How to read the DTD Tree

Element Type Relationships

Each node in a DTD Tree represents an element type. The branches tieing the various nodes represents the parent-child relationship between the element types. Lets consider a simple dtd -
<!ELEMENT root (a, b)>
<!ELEMENT a (#PCDATA)>
<!ELEMENT b (#PCDATA)>
The above dtd will be represented in a dtdtree as -
root
|
|- a
|
+- b
This visually represents the content of element type root - that it has two mandatory children - a and b. None of which have any child elements. If element type a has child elements, they are presented right below it.
<!ELEMENT root (a, b)>
<!ELEMENT a (c, d)>
<!ELEMENT b (#PCDATA)>
<!ELEMENT d (#PCDATA)>
<!ELEMENT c (#PCDATA)>
dtdtree -
root
|
|- a
|  |
|  |- c
|  |
|  +- d
|
+- b

Cardinality

The cardinality of the element within the parent element's content model is represented by a single char following the element name. The char could be one of four possible values -
  1. none - mandatory
  2. ? - optional
  3. + - one or more
  4. * - zero or more
If b was optional in the content model for root -
<!ELEMENT root (a, b?)>
<!ELEMENT a (#PCDATA)>
<!ELEMENT b (#PCDATA)>
Then the tree would be -
root
|
|- a
|
+- b?

Repeated Element Types

Its quite possible that an element type occurs in the content model of more than one element type. consider this dtd -
<!ELEMENT root (a, b)>
<!ELEMENT a (c, d)>
<!ELEMENT c (#PCDATA)>
<!ELEMENT d (#PCDATA)>
<!ELEMENT b (a)>
This will be represented as -
root
|
|- a
|  |
|  |- c
|  |
|  +- d
|
+- b?
   |
   +- a  -->
The "-->" after the a under the element b indicates that the definition of a has already been represented in the tree. This behaviour is optional though. The user/tool may represent the structure of the repeated element type again - provided the structures match exactly.
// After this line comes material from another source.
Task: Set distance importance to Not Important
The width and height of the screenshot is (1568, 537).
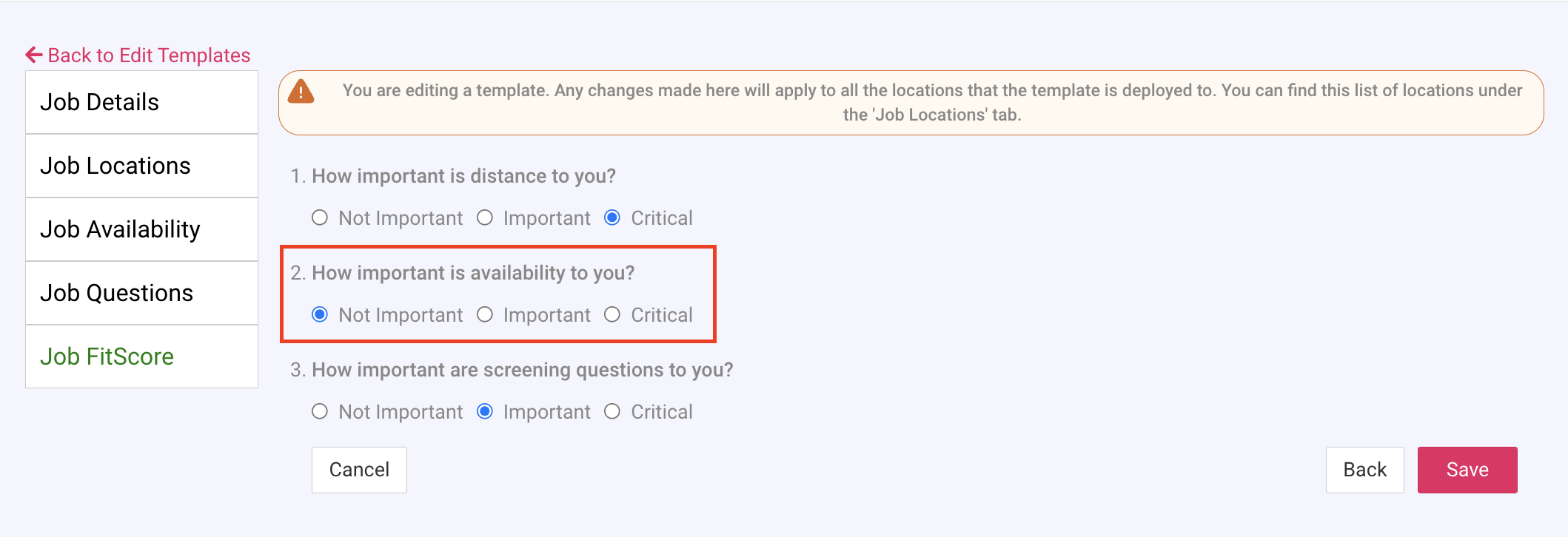Action: tap(320, 218)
So the above dtd could also be represented as -
root
|
|- a
|  |
|  |- c
|  |
|  +- d
|
+- b?
   |
   +- a
      |
      |- c
      |
      +- d
The "-->" notation is used only when the repeated content type has child elements. So the dtd -
<!ELEMENT root (a, b)>
<!ELEMENT a (c, d)>
<!ELEMENT c (#PCDATA)>
<!ELEMENT d (#PCDATA)>
<!ELEMENT b (c)>
is represented as -
root
|
|- a
|  |
|  |- c
|  |
|  +- d
|
+- b
   |
   +- c

Recursive Inclusion

Its possible that the content model of a child element type has one of its ancestors. This will lead to a tree and extends infinitely. Such an inclusion is denoted by a "**" next to the element type node. For e.g., consider the dtd -
<!ELEMENT root (a, b)>
<!ELEMENT a (c, d)>
<!ELEMENT c (#PCDATA)>
<!ELEMENT d (a?, b)>
<!ELEMENT b (#PCDATA)>
The dtdtree for this dtd will be -
root
|
|- a
|  |
|  |- c
|  |
|  +- d
|     |
|     |- a?  **
|     |
|     +- b
|
+- b?
Of course, if a wasn't optional in element d's content model, then no valid xml document could be created for the dtd!
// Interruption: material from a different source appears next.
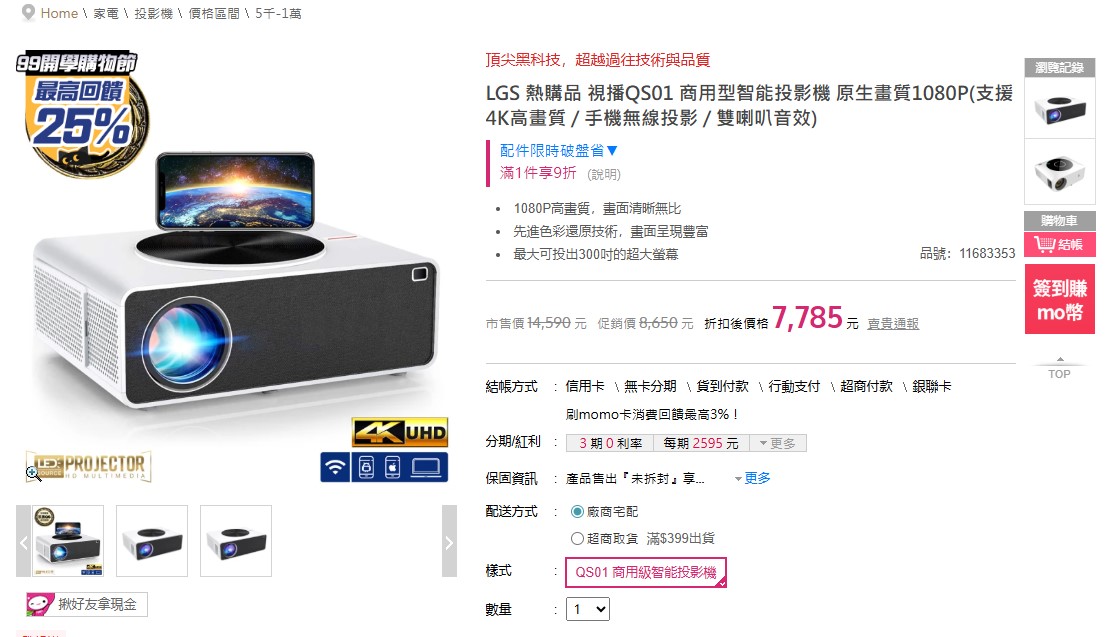Show previous thumbnails with left arrow
This screenshot has width=1119, height=637.
[24, 541]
PCDATA vs EMPTY Content model

There are two types of content models that have no children - #PCDATA and EMPTY. [Note: The ANY content model does imply that the element type has children.] The EMPTY content model is distinguished in the tree by having a '=' char holding it onto the tree instead of a '-'. Consider the dtd -
<!ELEMENT root (a, b)>
<!ELEMENT a (#PCDATA)>
<!ELEMENT b EMPTY>
This dtd will be represented as -
root
|
|- a
|
+= b

ANY Content model

An ANY content model specifies that the element type can have any of the declared element types as its children. The dtdtree in this case enumerates all the possible children. For the dtd -
<!ELEMENT root (a, b?)>
<!ELEMENT a (c, d?)>
<!ELEMENT b EMPTY>
<!ELEMENT d ANY>
<!ELEMENT c (#PCDATA)>
the dtdtree will be
root
|
|- a
|  |
|  |- c
|  |
|  +- d?
|     |
|     |= b
|     |
|     |- a  **
|     |
|     |- root  **
|     |
|     |- d  **
|     |
|     +- c
|
+= b?

Attribute Lists

The attributes for an element are represented within parenthesis next to the element node. The dtd -
<!ELEMENT root (a, b)>
<!ELEMENT a (#PCDATA)>
<!ATTLIST a
	a1	CDATA	#REQUIRED
>
<!ELEMENT b (#PCDATA)>
will be represented by the dtdtree -
root
|
|- a (a1)
|
+- b

Attribute Cardinality

An attribute could have one of four cardinalities.
  1. Required - the attribute could be mandatory
  2. Implied - the attribute could be optional
  3. Fixed - the attribute could have a fixed value
  4. Default - the attribute could be optionally specified; if omitted it will have the specified default value
The cardinality of attributes is depicted as follows: For required attributes, there is no embellishments. For implied attributes, a '?' follows the attribute name. For Fixed attributes, the attribute name is followed by a '==' followed by the fixed value. For default attributes, the attribute name is followed by a '=' followed by the default value. [Note that its a single equals sign, as opposed to double equals sign for the fixed attribute] So, the dtd -
<!ELEMENT root (a, b)>
<!ATTLIST root
	version	CDATA	#FIXED "1.0"
>
<!ELEMENT a (#PCDATA)>
<!ATTLIST a
	a1	CDATA	#REQUIRED
	a2	CDATA	#IMPLIED
	a3	CDATA	"default"
>
<!ELEMENT b (#PCDATA)>
will be represented by the dtdtree -
root (version=="1.0")
|
|- a (a1, a2?, a3="default")
|
+- b

About Matra

Matra is a java based XML DTD parser utility. It is available from http://matra.sourceforge.net. It is freely available under the open-source MPL 1.1 license.